Gluten intolerance affects up to 15% of the current US population, although some medical doctors believe it is as much as 30-50% of the world population. While some people show antibodies in their blood indicating an immune system response to the presence of gluten, others merely show signs and symptoms of sensitivity and intolerance. While some people may show signs of gluten allergy and celiac disease, others will merely have any one or several from the following list of indicators. But first, a deeper look into gluten intolerance.
Why is gluten intolerance so widespread?
There are many theories about gluten intolerance. The main idea is that our digestive tracts are degenerating because of the vastly improper diet that many of us worldwide are now exposed to.
Fast foods and highly processed foods destroy our digestive integrity and wear away at the tissues that line our inner world – from teeth to stomach to small intestine to large intestine. Many people talk about this in terms of leaky gut syndrome. Another global concern is the degeneration of our soil, and subsequent depletion of its probiotic health-promoting micro-organisms and nutrients. Mass production of food grown in depleted soil, as well as genetic modification of crops and widespread over-use of antibiotics in our foods and in our bodies all render our systems incapable of optimal performance.
In her book Nourishing Traditions, Sallie Fallon discusses the importance of pre-soaking and sprouting our grains in order to digest them properly. How many of us know about these methods nowadays, let alone practice them?

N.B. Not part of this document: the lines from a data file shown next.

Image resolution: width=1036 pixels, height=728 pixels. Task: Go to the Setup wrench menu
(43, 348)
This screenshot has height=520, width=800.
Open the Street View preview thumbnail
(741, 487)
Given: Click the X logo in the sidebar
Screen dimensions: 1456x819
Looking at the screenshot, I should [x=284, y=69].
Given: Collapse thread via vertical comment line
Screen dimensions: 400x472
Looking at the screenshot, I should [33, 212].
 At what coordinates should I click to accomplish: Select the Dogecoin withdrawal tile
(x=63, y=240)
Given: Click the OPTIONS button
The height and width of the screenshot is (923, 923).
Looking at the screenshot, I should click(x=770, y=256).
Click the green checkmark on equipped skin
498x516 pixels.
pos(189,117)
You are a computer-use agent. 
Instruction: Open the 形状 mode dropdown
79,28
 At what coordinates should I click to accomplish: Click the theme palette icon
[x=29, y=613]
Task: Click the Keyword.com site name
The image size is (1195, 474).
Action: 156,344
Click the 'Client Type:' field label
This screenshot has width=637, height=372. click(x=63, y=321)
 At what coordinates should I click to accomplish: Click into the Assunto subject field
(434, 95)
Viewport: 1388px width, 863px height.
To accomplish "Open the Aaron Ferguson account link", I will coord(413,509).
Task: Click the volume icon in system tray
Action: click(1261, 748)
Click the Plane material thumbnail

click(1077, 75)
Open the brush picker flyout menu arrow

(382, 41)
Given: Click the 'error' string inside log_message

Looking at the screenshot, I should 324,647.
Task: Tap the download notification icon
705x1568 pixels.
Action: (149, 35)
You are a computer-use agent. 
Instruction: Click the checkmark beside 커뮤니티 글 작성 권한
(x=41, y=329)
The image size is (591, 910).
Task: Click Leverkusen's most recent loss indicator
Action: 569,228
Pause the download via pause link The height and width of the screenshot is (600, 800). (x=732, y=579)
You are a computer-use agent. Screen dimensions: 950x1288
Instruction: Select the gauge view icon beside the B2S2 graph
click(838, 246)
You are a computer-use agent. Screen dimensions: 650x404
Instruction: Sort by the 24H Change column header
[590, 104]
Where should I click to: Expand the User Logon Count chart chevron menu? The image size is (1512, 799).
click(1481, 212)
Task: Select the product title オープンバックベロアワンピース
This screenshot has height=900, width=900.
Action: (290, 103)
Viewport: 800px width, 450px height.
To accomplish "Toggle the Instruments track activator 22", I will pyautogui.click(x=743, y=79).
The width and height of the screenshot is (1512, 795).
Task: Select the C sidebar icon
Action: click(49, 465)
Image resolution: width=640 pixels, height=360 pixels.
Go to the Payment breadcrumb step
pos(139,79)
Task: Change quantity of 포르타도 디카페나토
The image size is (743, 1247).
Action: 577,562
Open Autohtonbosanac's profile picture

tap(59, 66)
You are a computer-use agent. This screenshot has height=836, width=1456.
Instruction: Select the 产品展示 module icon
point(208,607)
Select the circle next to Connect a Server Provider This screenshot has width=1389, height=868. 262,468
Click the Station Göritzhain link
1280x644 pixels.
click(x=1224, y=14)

It is truly no wonder that up to 50% of the global population show signs of gluten intolerance.
Read on to find out the most common signs of gluten intolerance.
The 10 most common (and sometimes sneaky) signs of gluten intolerance are:
1 – Skin rash – Skin rashes are common and the source of them is often undiscernable. If your child breaks out in a rash within a few hours of gluten consumption, or within 24-36 hours after an increased gluten consumption, it may be a signal that his or her body is challenged by it. If the skin is red, peeling, or itchy, it often indicates eczema which is an indicator of food intolerance.
2 – Digestive issues, including gas, bloating, and constipation – The digestive tract is often the first indicator that the body is challenged. People who have difficulty breaking down the proteins in gluten will often show signs of gas, bloating, diarrhea, and constipation that improve greatly when gluten is eliminated from the diet.
3 – Keratosis Pilaris – Keratosis Pilaris is a result of fatty acid deficiency and Vitamin A deficiency. This often occurs due to malabsorption of fats, especially when gluten has damaged the digestive tract lining.
4 – Fatigue & brain fog – Unprocessed gluten essentially gums up your body and creates a gluey sticky residue in the digestive tract. When this occurs, it blocks the body’s mental and physical energy. Your kid’s body also expends extra energy trying to fend off what it senses as a foreign invader.